(Collected data entries)
★ ★ ★ ★ ★ ★ ★
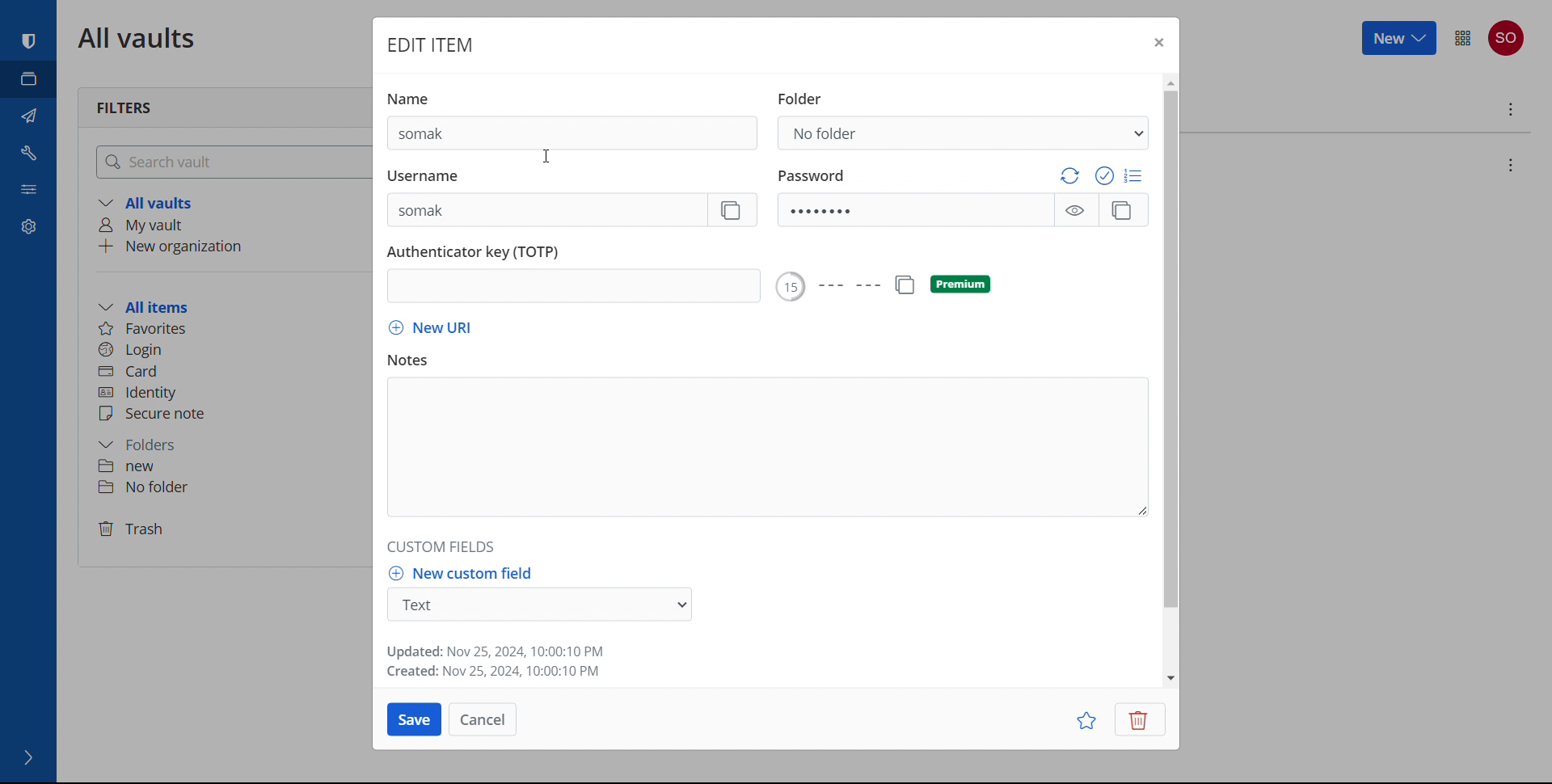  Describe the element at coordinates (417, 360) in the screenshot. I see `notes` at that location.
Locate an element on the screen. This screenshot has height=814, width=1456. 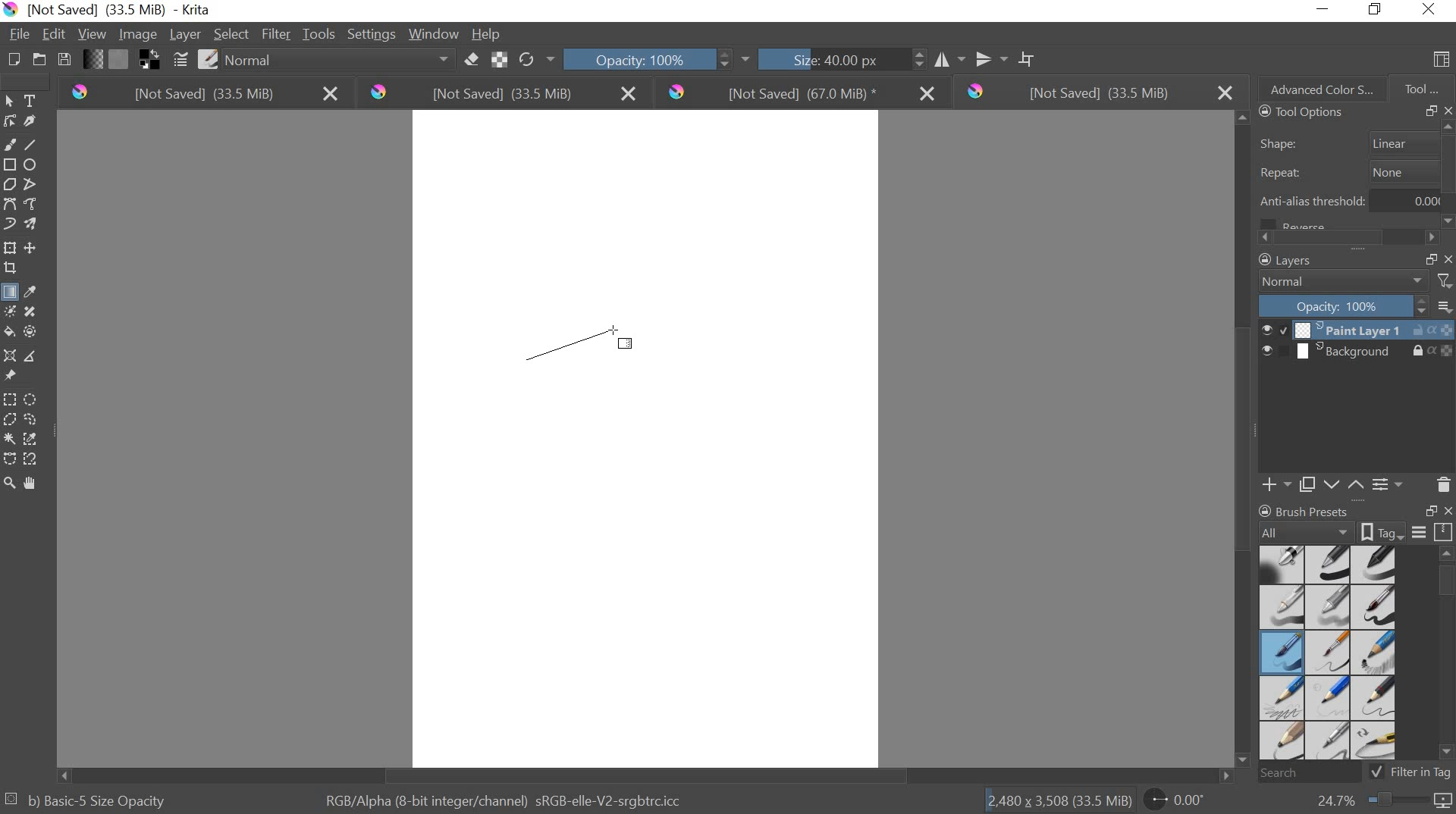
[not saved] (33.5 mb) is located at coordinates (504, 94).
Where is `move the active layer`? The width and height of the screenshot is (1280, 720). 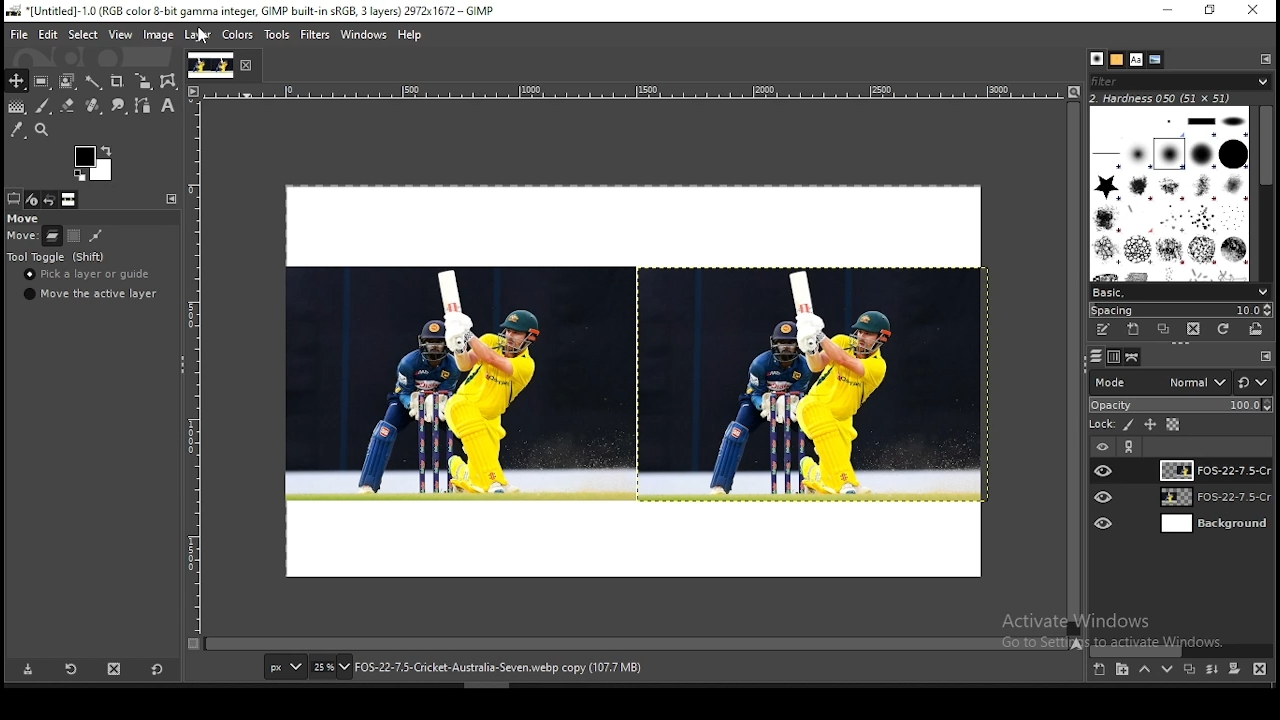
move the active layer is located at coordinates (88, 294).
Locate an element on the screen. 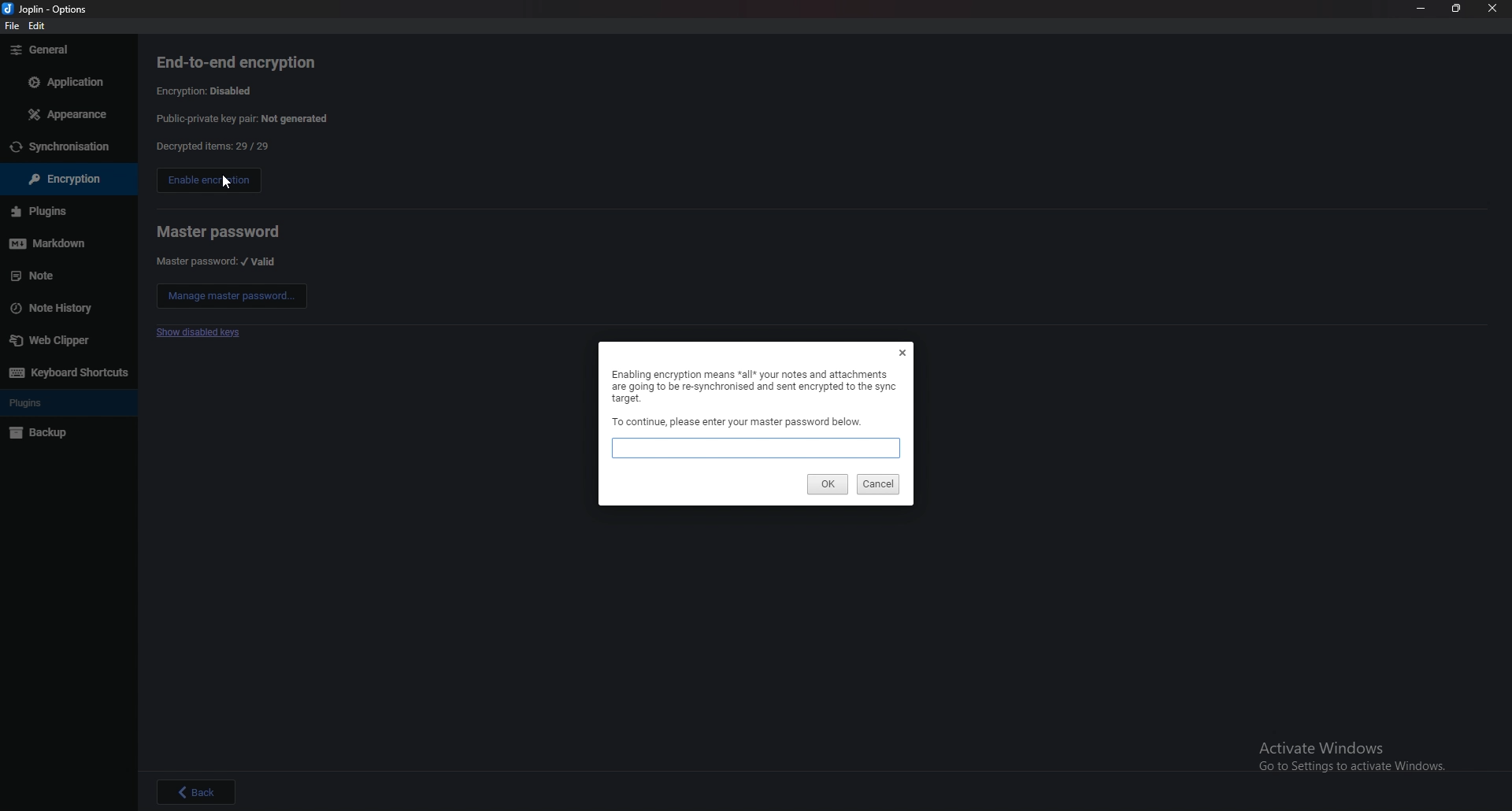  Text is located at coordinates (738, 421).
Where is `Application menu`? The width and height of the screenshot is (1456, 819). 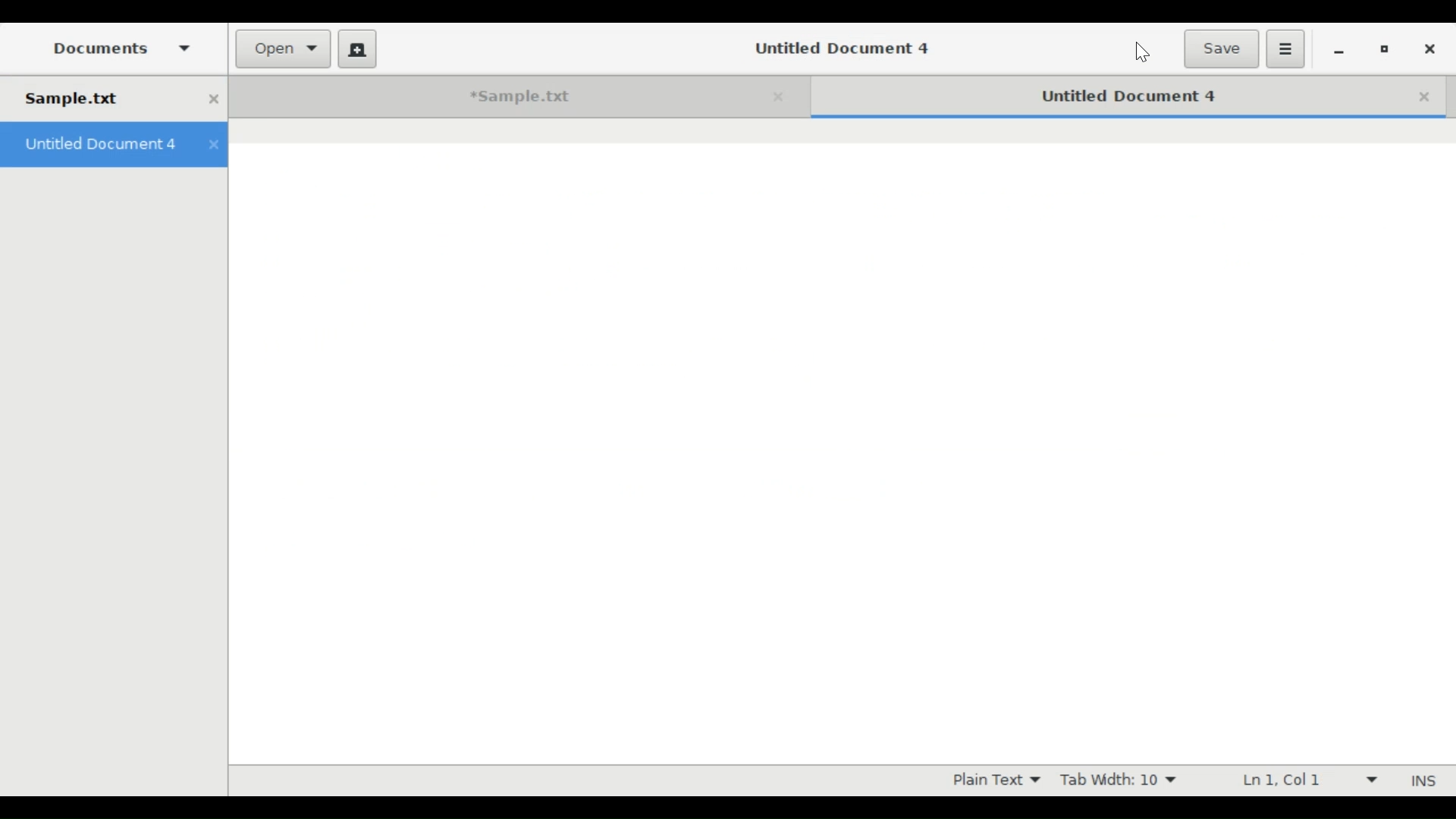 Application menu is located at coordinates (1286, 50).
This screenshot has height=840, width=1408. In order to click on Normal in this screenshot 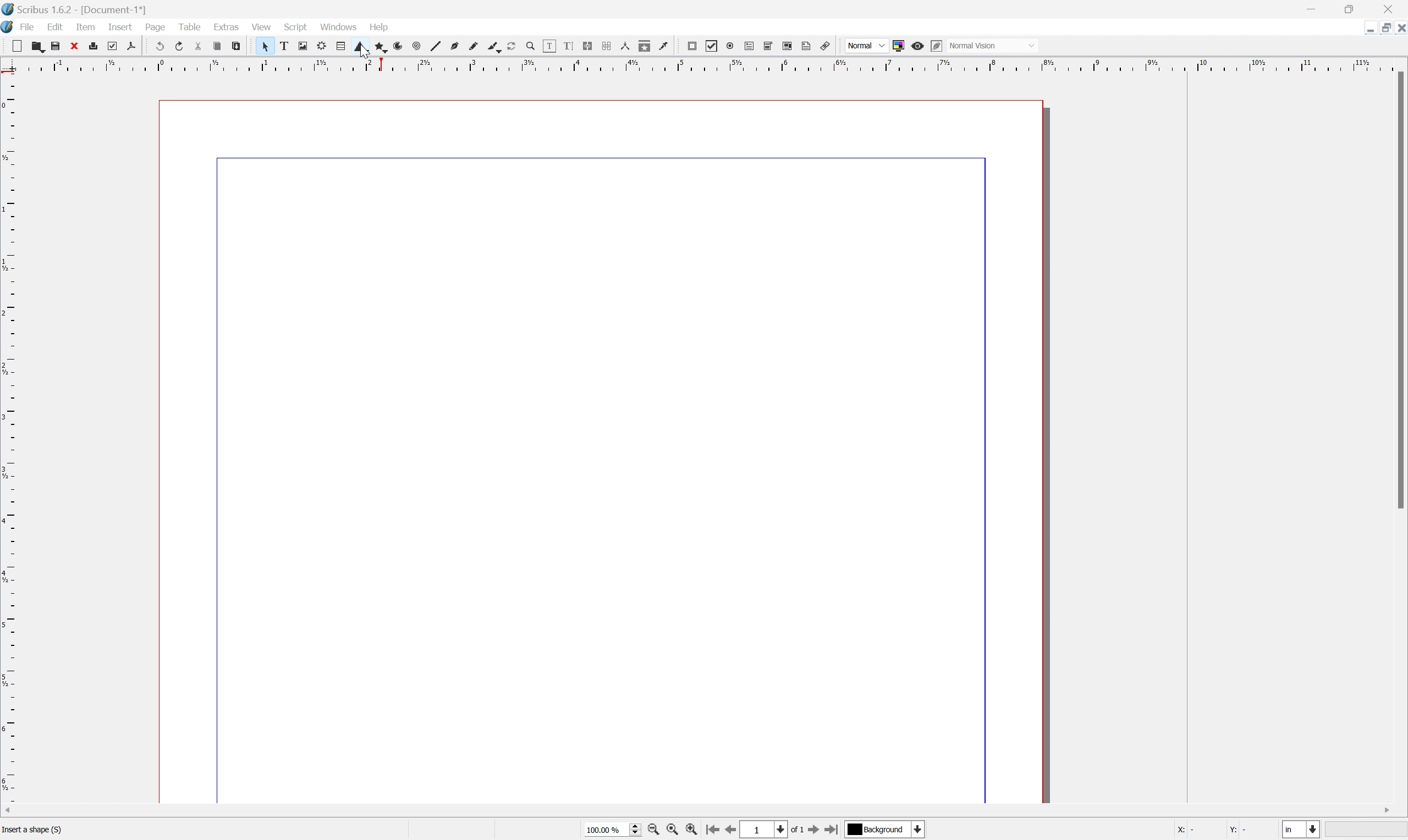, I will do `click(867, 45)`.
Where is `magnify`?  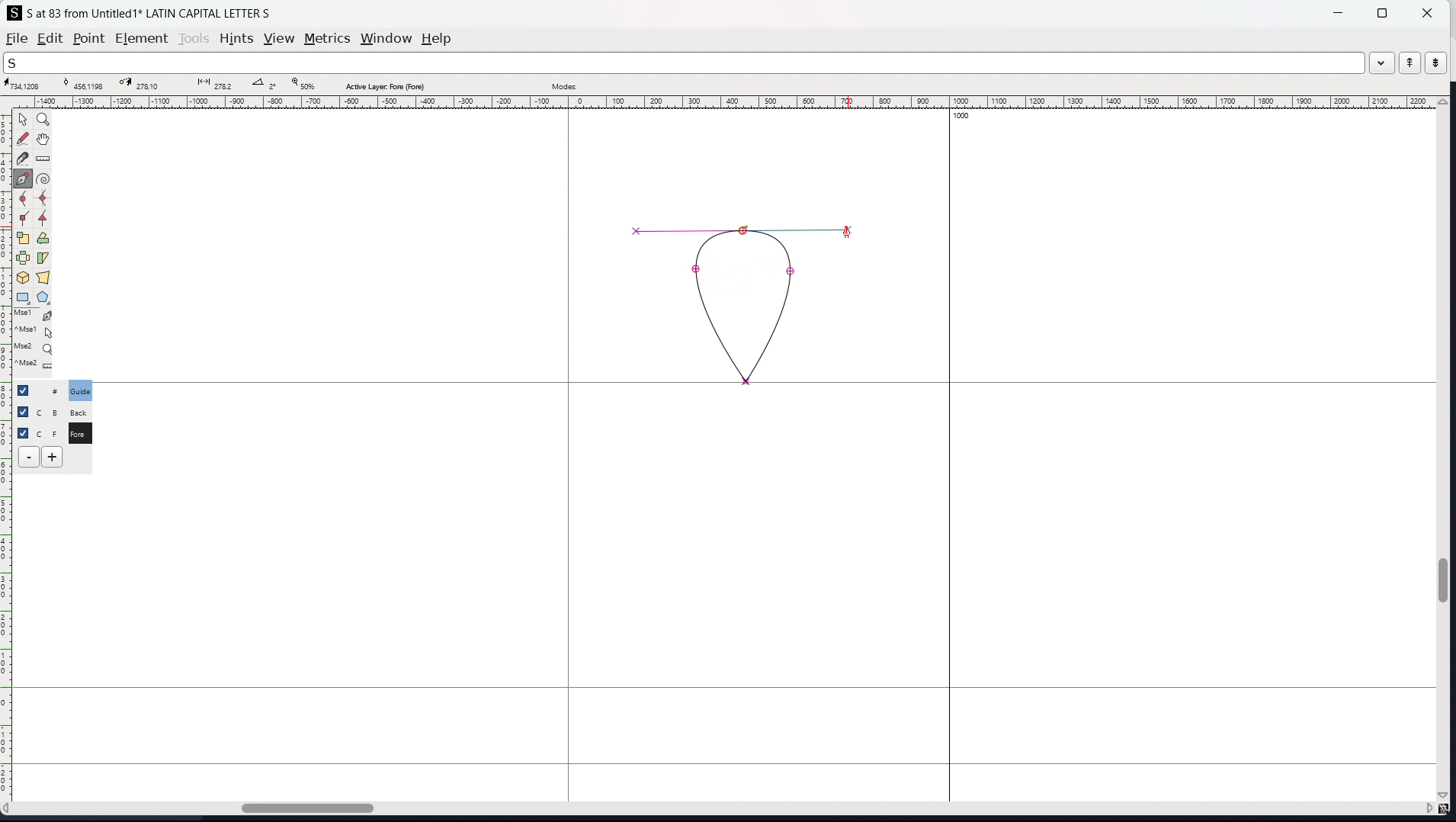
★ ★ ★ ★ ★ ★ ★
_WORK TO DO:_ Transcribe the entries above word for word, starting at the line that contains "Locate an element on the screen. This" and ending at the line that contains "move the active layer is", with both of those lines included. Omit the pictures from your answer.

_FINAL ANSWER:_
Locate an element on the screen. This screenshot has height=814, width=1456. 
[not saved] (33.5 mb) is located at coordinates (504, 94).
Where is `move the active layer`? The width and height of the screenshot is (1280, 720). 
move the active layer is located at coordinates (88, 294).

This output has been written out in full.